Microsoft Edge Copilot now pulls AI insights from all your tabs

Chat with Copilot to compare products across tabs and auto-summarize articles.

Deep Dive

Microsoft Edge is rolling out a major Copilot update that lets the AI chatbot gather information from all your open tabs simultaneously. When you start a conversation, you can ask Copilot questions about the content in your tabs, compare products you're looking at across different sites, or get a summary of multiple articles. Microsoft says you can "select which experiences you want or leave off the ones you don't." The company is also retiring Copilot Mode—which previously offered agentic features like booking reservations—and folding those capabilities into the existing "Browse with Copilot" tool.

Beyond tab-wide search, Edge gains several new AI features. A "Study and Learn" mode turns articles into interactive study sessions or quizzes.
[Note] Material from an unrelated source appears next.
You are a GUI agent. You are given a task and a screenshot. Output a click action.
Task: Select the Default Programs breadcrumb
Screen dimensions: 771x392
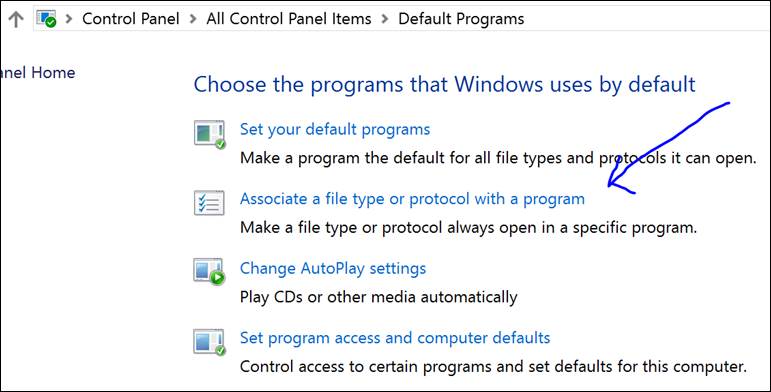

A new tool creates AI-powered podcasts from your tabs, similar to Google's NotebookLM. An AI writing assistant automatically pops up when you start typing on a webpage. Copilot can also access your browsing history for more relevant answers, and it gains long-term memory that tailors responses based on past conversations. The new tab page is redesigned to combine chat, search, and web navigation, plus a "Journeys" feature that organizes browsing history into revisitable categories. On mobile, you can now share your screen with Copilot and ask questions verbally. Microsoft promises "clear visual cues" so you always know when Copilot is active.

Key Points
  • Copilot can now answer questions and compare products across all your open tabs
  • New AI features include study modes, podcast generation (like NotebookLM), and a writing assistant
  • Copilot Mode retired; agentic functions move to Browse with Copilot; mobile gets screen sharing

Why It Matters

Edge's Copilot becomes a true browsing co-pilot, reducing tab overload and enabling hands-free learning.